Chabad Intown may be the first religious organization to grace the Atlanta BeltLine. To celebrate the historic event, the organization welcomed more than 400 guests to its grand opening Dec. 9.
The day included a menorah lighting, a dedication ceremony, music, dancing, and a live graffiti mural. There was even a clown, a magician and face painting for younger visitors.
Chabad Intown moved from Ponce de Leon Avenue to the much larger nearby building at 730 Ponce de Leon Place. Part of the space has already been transformed into a synagogue, a grand lobby, a community café called Jeff’s Place, and a co-working space with various amenities. The building houses two floors and operates as a split-level. Facing Ponce de Leon Place on one side and boasting direct BeltLine access on the other, the building’s grand opening was dedicated to the celebration of the top floor. Chabad bought the 4,000-square-foot floor for $1.7 million, partly through an anonymous gift of $1 million and partly with the equity from the previous Chabad house.
The grand opening also signaled the launch of Chabad’s two-year capital campaign to raise $8.5 million to buy the 17,000-square-foot bottom floor. The lower floor is under contract and will house space for Chabad as well as other organizations. Those include Chabad Intown Preschool, Hebrew School and staff offices. A commercial kitchen, an art center, and a kosher restaurant will be a part of future offerings. Chabad’s Rabbi Eliyahu Schusterman hopes to rent out some of the smaller offices as workspaces to boost revenue. He has plans to replace the doors of those potential workspaces with glass and use new technology to pull light from outdoors into the space for a more pleasant environment.
Be Hot Yoga is one of those companies considering the new space. As a tenant of the building before it was transformed from a gym into the Chabad headquarters, the yoga studio stayed on board when the space was renovated. Rabbi Schusterman emphasized the potential for growth of businesses independent of Chabad, in addition to the organization. “The building itself in its entirety is 21,000 square feet. It has the potential to house eight floors,” he said. “We wanted something that would allow us to continue growing, something that we wouldn’t have to move out of in 10 years. It’s way beyond anything I could have dreamed of in terms of potential and its location. Being in the heart of Atlanta, right in front of where thousands of people are walking almost all the time, is just an amazing opportunity.”

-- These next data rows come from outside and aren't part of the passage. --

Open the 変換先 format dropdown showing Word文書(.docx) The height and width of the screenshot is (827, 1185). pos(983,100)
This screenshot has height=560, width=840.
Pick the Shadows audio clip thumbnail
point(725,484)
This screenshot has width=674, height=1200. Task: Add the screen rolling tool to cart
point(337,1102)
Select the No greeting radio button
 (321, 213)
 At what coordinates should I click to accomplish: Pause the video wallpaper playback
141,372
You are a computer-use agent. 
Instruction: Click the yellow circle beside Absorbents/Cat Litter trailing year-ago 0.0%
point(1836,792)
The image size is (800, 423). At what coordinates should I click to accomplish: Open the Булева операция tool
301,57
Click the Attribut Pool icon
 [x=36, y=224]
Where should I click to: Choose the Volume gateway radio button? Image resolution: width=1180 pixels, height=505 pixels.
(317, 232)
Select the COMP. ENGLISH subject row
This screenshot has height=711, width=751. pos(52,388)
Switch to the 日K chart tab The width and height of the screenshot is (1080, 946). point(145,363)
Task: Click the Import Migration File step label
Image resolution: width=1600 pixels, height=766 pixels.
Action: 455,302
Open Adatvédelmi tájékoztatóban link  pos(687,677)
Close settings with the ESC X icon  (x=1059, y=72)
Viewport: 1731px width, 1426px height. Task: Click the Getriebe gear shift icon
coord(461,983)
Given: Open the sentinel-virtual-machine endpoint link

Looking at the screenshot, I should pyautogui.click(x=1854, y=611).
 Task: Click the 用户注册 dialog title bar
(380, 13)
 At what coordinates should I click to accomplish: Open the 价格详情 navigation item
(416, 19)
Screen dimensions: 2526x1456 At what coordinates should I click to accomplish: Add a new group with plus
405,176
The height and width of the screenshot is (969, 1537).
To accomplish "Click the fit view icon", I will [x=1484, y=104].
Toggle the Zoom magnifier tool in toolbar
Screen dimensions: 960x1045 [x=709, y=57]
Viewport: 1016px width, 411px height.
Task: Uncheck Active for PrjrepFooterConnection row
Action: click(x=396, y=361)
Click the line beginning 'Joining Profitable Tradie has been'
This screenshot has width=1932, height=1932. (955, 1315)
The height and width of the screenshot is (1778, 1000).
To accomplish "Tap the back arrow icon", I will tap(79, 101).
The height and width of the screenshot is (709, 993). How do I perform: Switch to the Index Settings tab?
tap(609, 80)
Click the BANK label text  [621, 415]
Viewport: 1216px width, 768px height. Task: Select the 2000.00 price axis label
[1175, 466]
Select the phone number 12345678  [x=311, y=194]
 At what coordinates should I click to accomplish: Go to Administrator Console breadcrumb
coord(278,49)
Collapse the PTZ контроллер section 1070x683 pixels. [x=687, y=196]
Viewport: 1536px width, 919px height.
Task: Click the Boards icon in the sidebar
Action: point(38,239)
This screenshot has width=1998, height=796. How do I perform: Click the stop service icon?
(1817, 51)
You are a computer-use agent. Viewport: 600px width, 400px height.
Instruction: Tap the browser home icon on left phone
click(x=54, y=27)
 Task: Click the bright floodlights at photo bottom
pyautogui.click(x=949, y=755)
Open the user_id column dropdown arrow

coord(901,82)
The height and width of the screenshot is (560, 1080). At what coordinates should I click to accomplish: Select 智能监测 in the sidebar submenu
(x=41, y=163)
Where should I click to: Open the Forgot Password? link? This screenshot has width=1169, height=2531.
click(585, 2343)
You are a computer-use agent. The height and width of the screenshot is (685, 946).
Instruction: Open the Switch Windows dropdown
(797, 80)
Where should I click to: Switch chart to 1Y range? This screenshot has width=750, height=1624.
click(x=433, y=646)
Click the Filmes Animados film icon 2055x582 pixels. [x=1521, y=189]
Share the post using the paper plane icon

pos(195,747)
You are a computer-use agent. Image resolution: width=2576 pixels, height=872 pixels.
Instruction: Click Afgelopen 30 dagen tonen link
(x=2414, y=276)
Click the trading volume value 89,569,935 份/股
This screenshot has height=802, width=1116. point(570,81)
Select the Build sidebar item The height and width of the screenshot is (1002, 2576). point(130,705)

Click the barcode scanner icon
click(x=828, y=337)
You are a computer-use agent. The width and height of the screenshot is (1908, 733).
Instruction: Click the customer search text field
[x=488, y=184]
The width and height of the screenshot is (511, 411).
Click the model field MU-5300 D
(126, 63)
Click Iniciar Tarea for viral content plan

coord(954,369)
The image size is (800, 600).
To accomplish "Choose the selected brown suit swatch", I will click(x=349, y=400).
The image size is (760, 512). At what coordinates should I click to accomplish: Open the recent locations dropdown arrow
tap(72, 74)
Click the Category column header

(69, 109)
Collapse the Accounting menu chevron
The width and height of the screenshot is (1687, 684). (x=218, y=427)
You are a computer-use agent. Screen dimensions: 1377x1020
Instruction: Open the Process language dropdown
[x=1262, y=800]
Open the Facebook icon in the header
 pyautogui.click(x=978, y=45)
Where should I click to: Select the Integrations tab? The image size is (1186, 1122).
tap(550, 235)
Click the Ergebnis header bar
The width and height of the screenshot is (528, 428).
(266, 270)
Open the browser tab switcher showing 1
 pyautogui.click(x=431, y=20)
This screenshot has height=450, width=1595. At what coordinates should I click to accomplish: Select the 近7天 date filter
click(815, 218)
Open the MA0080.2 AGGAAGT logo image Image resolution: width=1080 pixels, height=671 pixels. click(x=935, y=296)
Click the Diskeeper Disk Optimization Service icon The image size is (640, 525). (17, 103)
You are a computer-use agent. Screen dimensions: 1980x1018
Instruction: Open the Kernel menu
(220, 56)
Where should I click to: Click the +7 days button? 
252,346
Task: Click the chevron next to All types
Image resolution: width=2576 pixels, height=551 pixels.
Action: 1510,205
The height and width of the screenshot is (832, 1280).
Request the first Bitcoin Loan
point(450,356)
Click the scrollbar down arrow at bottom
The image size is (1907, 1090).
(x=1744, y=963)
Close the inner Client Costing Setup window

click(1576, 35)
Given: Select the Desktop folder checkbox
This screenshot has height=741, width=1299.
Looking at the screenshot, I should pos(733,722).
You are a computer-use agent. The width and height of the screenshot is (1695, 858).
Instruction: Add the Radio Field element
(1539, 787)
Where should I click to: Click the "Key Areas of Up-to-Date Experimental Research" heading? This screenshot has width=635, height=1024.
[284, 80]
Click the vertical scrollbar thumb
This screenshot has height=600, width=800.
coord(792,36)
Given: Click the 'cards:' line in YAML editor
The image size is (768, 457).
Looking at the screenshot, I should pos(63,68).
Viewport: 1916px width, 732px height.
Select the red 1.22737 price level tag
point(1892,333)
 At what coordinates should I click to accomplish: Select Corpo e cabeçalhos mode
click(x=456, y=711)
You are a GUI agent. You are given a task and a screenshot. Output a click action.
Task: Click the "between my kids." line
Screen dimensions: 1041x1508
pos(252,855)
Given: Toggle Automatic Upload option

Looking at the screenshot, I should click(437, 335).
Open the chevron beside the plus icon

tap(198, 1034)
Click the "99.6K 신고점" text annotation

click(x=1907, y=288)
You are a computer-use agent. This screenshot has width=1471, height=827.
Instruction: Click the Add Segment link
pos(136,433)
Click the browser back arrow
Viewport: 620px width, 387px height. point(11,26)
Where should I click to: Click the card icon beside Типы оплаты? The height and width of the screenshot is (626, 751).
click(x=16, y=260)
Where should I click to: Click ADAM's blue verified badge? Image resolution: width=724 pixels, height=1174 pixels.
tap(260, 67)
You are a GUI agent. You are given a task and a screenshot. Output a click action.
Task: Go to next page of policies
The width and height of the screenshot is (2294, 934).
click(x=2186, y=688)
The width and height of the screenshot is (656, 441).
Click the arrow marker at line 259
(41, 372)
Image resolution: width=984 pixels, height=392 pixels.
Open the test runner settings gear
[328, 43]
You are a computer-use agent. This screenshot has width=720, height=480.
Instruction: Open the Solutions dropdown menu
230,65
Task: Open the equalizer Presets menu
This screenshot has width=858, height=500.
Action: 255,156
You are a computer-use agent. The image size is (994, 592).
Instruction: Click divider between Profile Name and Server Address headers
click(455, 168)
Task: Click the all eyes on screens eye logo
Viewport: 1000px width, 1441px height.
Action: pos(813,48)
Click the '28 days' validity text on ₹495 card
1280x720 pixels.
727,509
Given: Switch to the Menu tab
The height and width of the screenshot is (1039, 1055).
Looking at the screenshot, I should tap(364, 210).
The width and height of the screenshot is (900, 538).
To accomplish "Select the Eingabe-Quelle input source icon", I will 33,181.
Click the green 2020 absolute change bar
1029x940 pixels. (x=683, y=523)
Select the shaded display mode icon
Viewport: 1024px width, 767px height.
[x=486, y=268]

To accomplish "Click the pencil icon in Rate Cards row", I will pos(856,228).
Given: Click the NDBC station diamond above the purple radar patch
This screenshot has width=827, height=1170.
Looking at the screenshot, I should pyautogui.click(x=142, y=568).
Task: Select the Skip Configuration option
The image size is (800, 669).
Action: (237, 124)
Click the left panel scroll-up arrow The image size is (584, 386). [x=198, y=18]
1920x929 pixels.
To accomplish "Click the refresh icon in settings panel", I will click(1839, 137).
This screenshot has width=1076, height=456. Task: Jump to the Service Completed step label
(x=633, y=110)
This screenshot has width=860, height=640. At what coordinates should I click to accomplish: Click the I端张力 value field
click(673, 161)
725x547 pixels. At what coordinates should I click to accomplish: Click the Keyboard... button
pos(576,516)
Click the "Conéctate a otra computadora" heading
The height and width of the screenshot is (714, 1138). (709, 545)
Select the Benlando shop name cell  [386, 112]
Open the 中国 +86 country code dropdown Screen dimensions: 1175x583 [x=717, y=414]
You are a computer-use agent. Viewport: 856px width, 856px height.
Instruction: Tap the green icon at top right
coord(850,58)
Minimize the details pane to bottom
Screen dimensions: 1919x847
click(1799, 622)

Grand opening festivities for the BeltLine building began late in the afternoon, but preparation began early that morning. Hours before the party, the rabbi could be seen walking briskly throughout the building delegating tasks to volunteers and answering calls on his cell phone. The Schusterman children were also there to help. Mutik Schusterman, 22, was the emcee for the afternoon. Two of the younger children, Sara and Mira, helped set up food and took guests on tours when they arrived. Volunteers Denise Brody and Sandrine Simons also led tours. Longtime friends to Rabbi Schusterman and Chabad Intown, they also arrived hours before to assist with preparations.
Mandy Rubin also began her day early by preparing the food. Platters of cheeses and fruit were accompanied by a ‘popcorn bar’ with seasonings, in addition to a ‘trail mix bar’ Rubin designed to mirror the feeling of being at a Jerusalem shuk.
With the grand opening complete, Chabad Intown will focus on hiring a new rabbinic staff, rebuilding the preschool and fundraising for the building’s lower floor. Chabad Intown also wants to rebrand the organization to reflect the nonjudgmental and welcoming atmosphere it aims to project. It worked with a local branding agency to create a logo that includes vibrant colors meant to reflect the spirit of the BeltLine with lines that symbolize the tassels of a Jewish tallit, or prayer shawl.
“The organization has grown tremendously, and we want to create individual-focused branches of smaller organizations that create opportunities for people to come into Chabad without feeling like they have to embrace the entire organization,” Rabbi Schusterman explained. “They can pick what they want to be a part of like a buffet table, and that’s the goal. It doesn’t matter how you participate; you’ll get the same authentic experiences of Jewish learning and tradition. This new branding opportunity and our new building are both really signaling the move from one era to another. We’re a fun, welcoming organization, and we’re able to convey that in a very new and exciting way now.”